TASK PROMPT. The range runs from the line containing "Task: Toggle 成交金额 series in chart legend" to the last line of the entries. Copy that range exactly, omitting pictures.

*** DATA SUPPLIED Section Begins ***

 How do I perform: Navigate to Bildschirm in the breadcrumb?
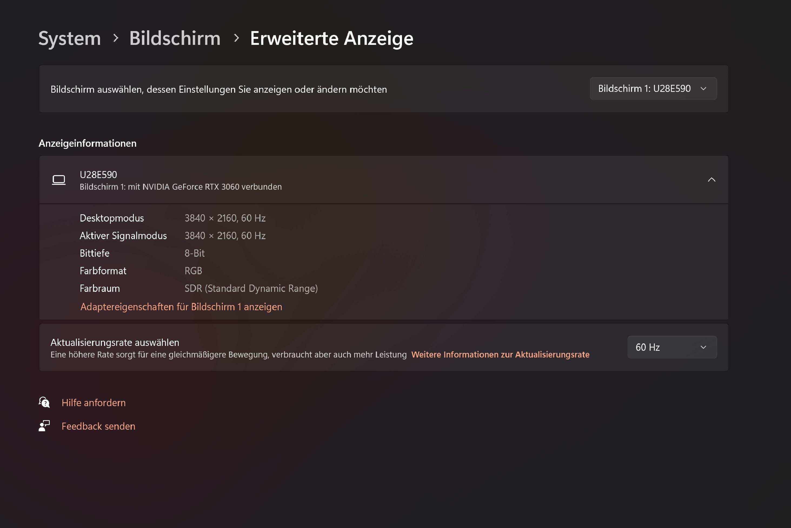(x=175, y=38)
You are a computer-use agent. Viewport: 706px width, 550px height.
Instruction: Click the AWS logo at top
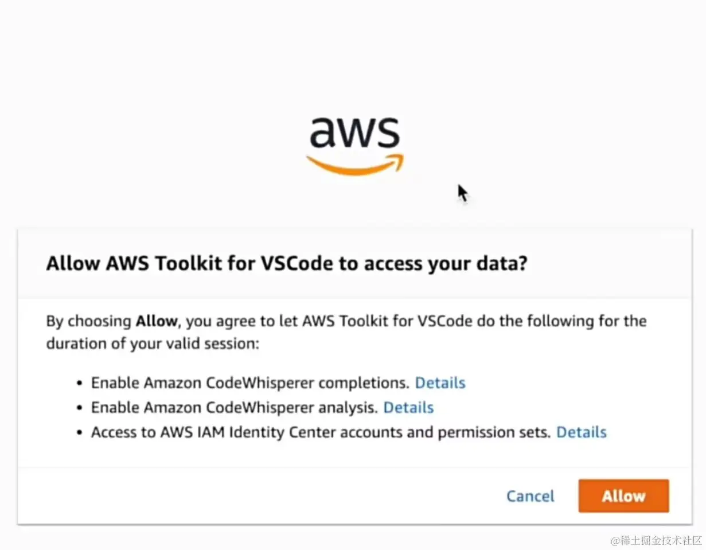pos(354,145)
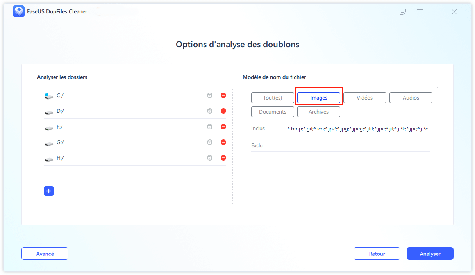Click the padlock icon next to F:/

[x=210, y=126]
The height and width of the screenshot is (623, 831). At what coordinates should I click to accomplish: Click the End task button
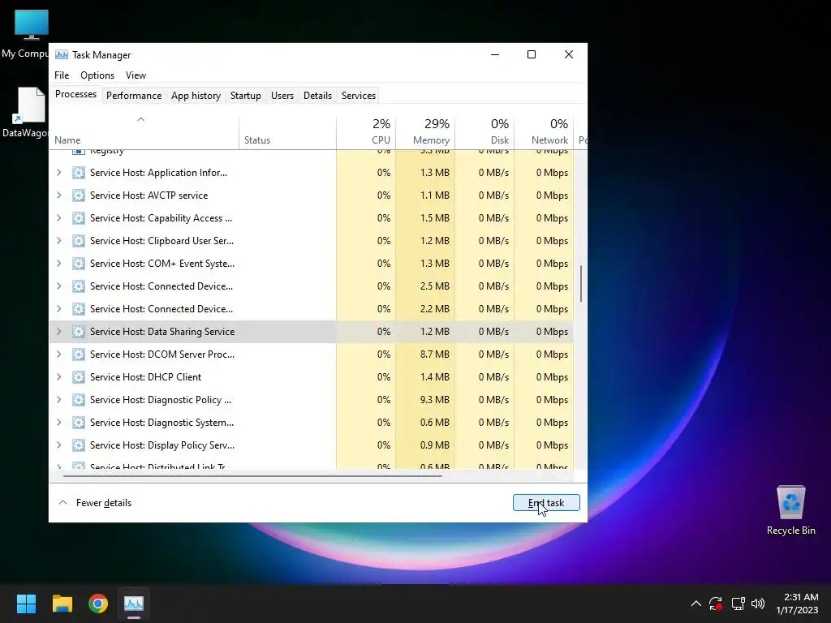546,503
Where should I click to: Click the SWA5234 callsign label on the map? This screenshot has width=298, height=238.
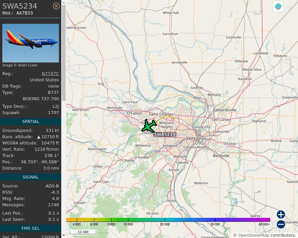[x=165, y=135]
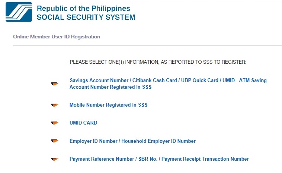
Task: Click the 'UBP Quick Card' link text
Action: click(200, 80)
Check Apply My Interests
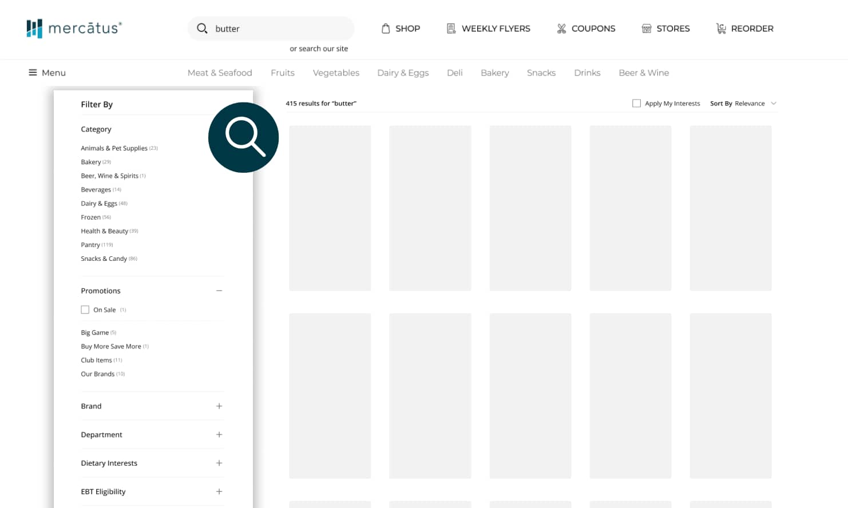The image size is (848, 508). point(636,103)
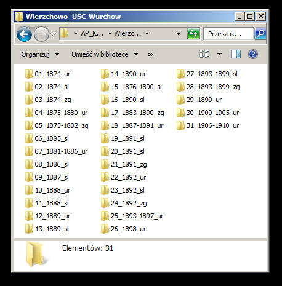Click the change view icon
Screen dimensions: 282x286
(204, 54)
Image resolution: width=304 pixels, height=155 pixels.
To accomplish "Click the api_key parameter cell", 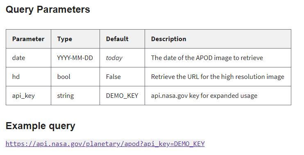I will click(x=29, y=96).

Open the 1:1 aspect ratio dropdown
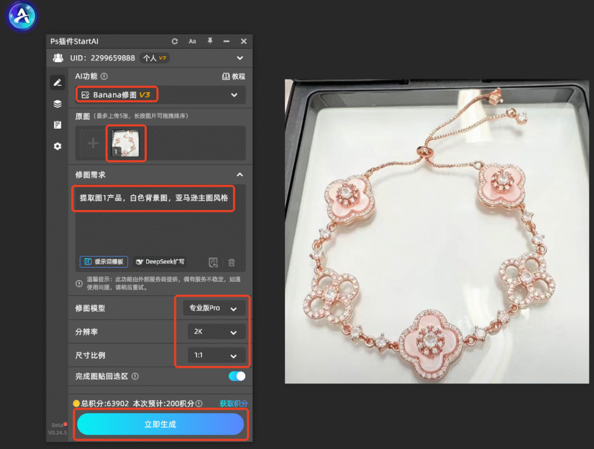[216, 355]
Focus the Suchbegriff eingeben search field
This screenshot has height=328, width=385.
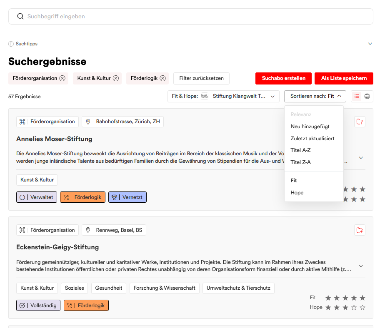191,16
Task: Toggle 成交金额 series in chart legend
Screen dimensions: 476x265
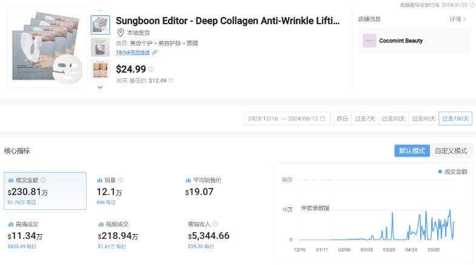Action: (452, 172)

*** DATA SUPPLIED Section Ends ***

EXERCISE RESPONSE.
Task: Toggle 成交金额 series in chart legend
Screen dimensions: 476x265
Action: (452, 172)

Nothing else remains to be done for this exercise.